Write out the full set of records below exactly.

***

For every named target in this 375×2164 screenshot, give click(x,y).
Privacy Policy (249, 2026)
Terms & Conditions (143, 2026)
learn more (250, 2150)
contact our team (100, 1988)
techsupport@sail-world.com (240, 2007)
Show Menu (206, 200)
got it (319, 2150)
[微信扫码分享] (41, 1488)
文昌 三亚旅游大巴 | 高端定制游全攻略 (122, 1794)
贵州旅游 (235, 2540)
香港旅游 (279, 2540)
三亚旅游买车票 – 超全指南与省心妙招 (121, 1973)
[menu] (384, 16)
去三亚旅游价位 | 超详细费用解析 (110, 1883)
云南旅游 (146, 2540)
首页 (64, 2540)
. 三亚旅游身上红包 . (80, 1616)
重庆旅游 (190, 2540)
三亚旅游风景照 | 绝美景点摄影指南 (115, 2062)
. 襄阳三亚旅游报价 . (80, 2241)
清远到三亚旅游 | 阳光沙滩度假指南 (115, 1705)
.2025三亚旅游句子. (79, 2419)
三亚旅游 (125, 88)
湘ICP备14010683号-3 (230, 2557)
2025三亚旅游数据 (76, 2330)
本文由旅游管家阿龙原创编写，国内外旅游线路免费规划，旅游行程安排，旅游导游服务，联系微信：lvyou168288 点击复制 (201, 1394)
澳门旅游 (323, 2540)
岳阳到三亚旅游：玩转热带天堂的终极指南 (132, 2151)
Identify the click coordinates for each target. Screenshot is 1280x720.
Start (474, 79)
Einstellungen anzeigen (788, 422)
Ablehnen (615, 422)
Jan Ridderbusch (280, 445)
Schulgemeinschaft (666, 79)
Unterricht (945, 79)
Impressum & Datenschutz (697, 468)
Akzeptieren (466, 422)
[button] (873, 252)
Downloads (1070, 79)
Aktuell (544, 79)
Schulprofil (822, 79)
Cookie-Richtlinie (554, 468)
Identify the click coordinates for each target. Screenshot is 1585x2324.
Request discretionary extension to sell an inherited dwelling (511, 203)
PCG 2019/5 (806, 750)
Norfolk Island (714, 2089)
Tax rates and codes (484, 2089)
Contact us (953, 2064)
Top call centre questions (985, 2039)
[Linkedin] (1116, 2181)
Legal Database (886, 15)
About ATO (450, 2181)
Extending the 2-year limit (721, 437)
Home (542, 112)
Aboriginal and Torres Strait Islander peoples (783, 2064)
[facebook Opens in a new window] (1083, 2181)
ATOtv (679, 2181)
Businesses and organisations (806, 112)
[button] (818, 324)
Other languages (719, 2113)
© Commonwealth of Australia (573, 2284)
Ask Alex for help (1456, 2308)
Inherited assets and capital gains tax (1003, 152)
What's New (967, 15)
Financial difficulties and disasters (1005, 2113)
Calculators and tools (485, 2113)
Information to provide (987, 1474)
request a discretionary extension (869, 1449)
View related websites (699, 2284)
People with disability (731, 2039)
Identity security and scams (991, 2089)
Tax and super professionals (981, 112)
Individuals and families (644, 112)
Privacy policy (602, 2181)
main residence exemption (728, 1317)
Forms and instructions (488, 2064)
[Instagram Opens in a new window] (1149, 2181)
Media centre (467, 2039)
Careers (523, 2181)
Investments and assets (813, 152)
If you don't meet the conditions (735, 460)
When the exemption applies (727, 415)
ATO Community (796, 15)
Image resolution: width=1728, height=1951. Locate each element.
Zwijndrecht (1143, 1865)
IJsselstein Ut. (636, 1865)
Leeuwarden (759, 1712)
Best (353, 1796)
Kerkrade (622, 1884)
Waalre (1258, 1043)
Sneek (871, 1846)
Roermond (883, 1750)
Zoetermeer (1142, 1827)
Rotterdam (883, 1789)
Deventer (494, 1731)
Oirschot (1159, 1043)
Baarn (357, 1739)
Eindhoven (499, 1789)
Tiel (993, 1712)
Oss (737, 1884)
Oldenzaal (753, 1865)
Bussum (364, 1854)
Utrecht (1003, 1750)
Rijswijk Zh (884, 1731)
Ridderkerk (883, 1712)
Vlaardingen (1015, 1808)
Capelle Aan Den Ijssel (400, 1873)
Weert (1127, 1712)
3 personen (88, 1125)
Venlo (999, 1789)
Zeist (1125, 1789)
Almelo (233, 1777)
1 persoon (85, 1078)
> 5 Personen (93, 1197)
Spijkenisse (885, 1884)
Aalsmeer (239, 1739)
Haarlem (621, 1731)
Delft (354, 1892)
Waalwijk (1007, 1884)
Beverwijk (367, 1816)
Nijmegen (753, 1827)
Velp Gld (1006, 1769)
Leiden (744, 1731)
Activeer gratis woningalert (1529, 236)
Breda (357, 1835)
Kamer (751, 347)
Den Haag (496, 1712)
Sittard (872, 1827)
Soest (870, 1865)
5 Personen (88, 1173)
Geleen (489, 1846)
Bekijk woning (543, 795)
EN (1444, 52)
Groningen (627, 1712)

***

> EXERCISE OUTPUT:
For every named target in this 375×2164 screenshot, give click(x,y).
Privacy Policy (249, 2026)
Terms & Conditions (143, 2026)
learn more (250, 2150)
contact our team (100, 1988)
techsupport@sail-world.com (240, 2007)
Show Menu (206, 200)
got it (319, 2150)
[微信扫码分享] (41, 1488)
文昌 三亚旅游大巴 | 高端定制游全攻略 (122, 1794)
贵州旅游 (235, 2540)
香港旅游 (279, 2540)
三亚旅游买车票 – 超全指南与省心妙招 (121, 1973)
[menu] (384, 16)
去三亚旅游价位 | 超详细费用解析 (110, 1883)
云南旅游 (146, 2540)
首页 (64, 2540)
. 三亚旅游身上红包 . (80, 1616)
重庆旅游 (190, 2540)
三亚旅游风景照 | 绝美景点摄影指南 (115, 2062)
. 襄阳三亚旅游报价 . (80, 2241)
清远到三亚旅游 | 阳光沙滩度假指南 (115, 1705)
.2025三亚旅游句子. (79, 2419)
三亚旅游 (125, 88)
湘ICP备14010683号-3 (230, 2557)
2025三亚旅游数据 (76, 2330)
本文由旅游管家阿龙原创编写，国内外旅游线路免费规划，旅游行程安排，旅游导游服务，联系微信：lvyou168288 点击复制 (201, 1394)
澳门旅游 (323, 2540)
岳阳到三亚旅游：玩转热带天堂的终极指南 (132, 2151)
Identify the click coordinates for each target. Screenshot is 1280x720.
Start (474, 79)
Einstellungen anzeigen (788, 422)
Ablehnen (615, 422)
Jan Ridderbusch (280, 445)
Schulgemeinschaft (666, 79)
Unterricht (945, 79)
Impressum & Datenschutz (697, 468)
Akzeptieren (466, 422)
[button] (873, 252)
Downloads (1070, 79)
Aktuell (544, 79)
Schulprofil (822, 79)
Cookie-Richtlinie (554, 468)
Identify the click coordinates for each target. Screenshot is 1585x2324.
Request discretionary extension to sell an inherited dwelling (511, 203)
PCG 2019/5 (806, 750)
Norfolk Island (714, 2089)
Tax rates and codes (484, 2089)
Contact us (953, 2064)
Top call centre questions (985, 2039)
[Linkedin] (1116, 2181)
Legal Database (886, 15)
About ATO (450, 2181)
Extending the 2-year limit (721, 437)
Home (542, 112)
Aboriginal and Torres Strait Islander peoples (783, 2064)
[facebook Opens in a new window] (1083, 2181)
ATOtv (679, 2181)
Businesses and organisations (806, 112)
[button] (818, 324)
Other languages (719, 2113)
© Commonwealth of Australia (573, 2284)
Ask Alex for help (1456, 2308)
Inherited assets and capital gains tax (1003, 152)
What's New (967, 15)
Financial difficulties and disasters (1005, 2113)
Calculators and tools (485, 2113)
Information to provide (987, 1474)
request a discretionary extension (869, 1449)
View related websites (699, 2284)
People with disability (731, 2039)
Identity security and scams (991, 2089)
Tax and super professionals (981, 112)
Individuals and families (644, 112)
Privacy policy (602, 2181)
main residence exemption (728, 1317)
Forms and instructions (488, 2064)
[Instagram Opens in a new window] (1149, 2181)
Media centre (467, 2039)
Careers (523, 2181)
Investments and assets (813, 152)
If you don't meet the conditions (735, 460)
When the exemption applies (727, 415)
ATO Community (796, 15)
Image resolution: width=1728, height=1951. Locate each element.
Zwijndrecht (1143, 1865)
IJsselstein Ut. (636, 1865)
Leeuwarden (759, 1712)
Best (353, 1796)
Kerkrade (622, 1884)
Waalre (1258, 1043)
Sneek (871, 1846)
Roermond (883, 1750)
Zoetermeer (1142, 1827)
Rotterdam (883, 1789)
Deventer (494, 1731)
Oirschot (1159, 1043)
Baarn (357, 1739)
Eindhoven (499, 1789)
Tiel (993, 1712)
Oss (737, 1884)
Oldenzaal (753, 1865)
Bussum (364, 1854)
Utrecht (1003, 1750)
Rijswijk Zh (884, 1731)
Ridderkerk (883, 1712)
Vlaardingen (1015, 1808)
Capelle Aan Den Ijssel (400, 1873)
Weert (1127, 1712)
3 personen (88, 1125)
Venlo (999, 1789)
Zeist (1125, 1789)
Almelo (233, 1777)
1 persoon (85, 1078)
> 5 Personen (93, 1197)
Spijkenisse (885, 1884)
Aalsmeer (239, 1739)
Haarlem (621, 1731)
Delft (354, 1892)
Waalwijk (1007, 1884)
Beverwijk (367, 1816)
Nijmegen (753, 1827)
Velp Gld (1006, 1769)
Leiden (744, 1731)
Activeer gratis woningalert (1529, 236)
Breda (357, 1835)
Kamer (751, 347)
Den Haag (496, 1712)
Sittard (872, 1827)
Soest (870, 1865)
5 Personen (88, 1173)
Geleen (489, 1846)
Bekijk woning (543, 795)
EN (1444, 52)
Groningen (627, 1712)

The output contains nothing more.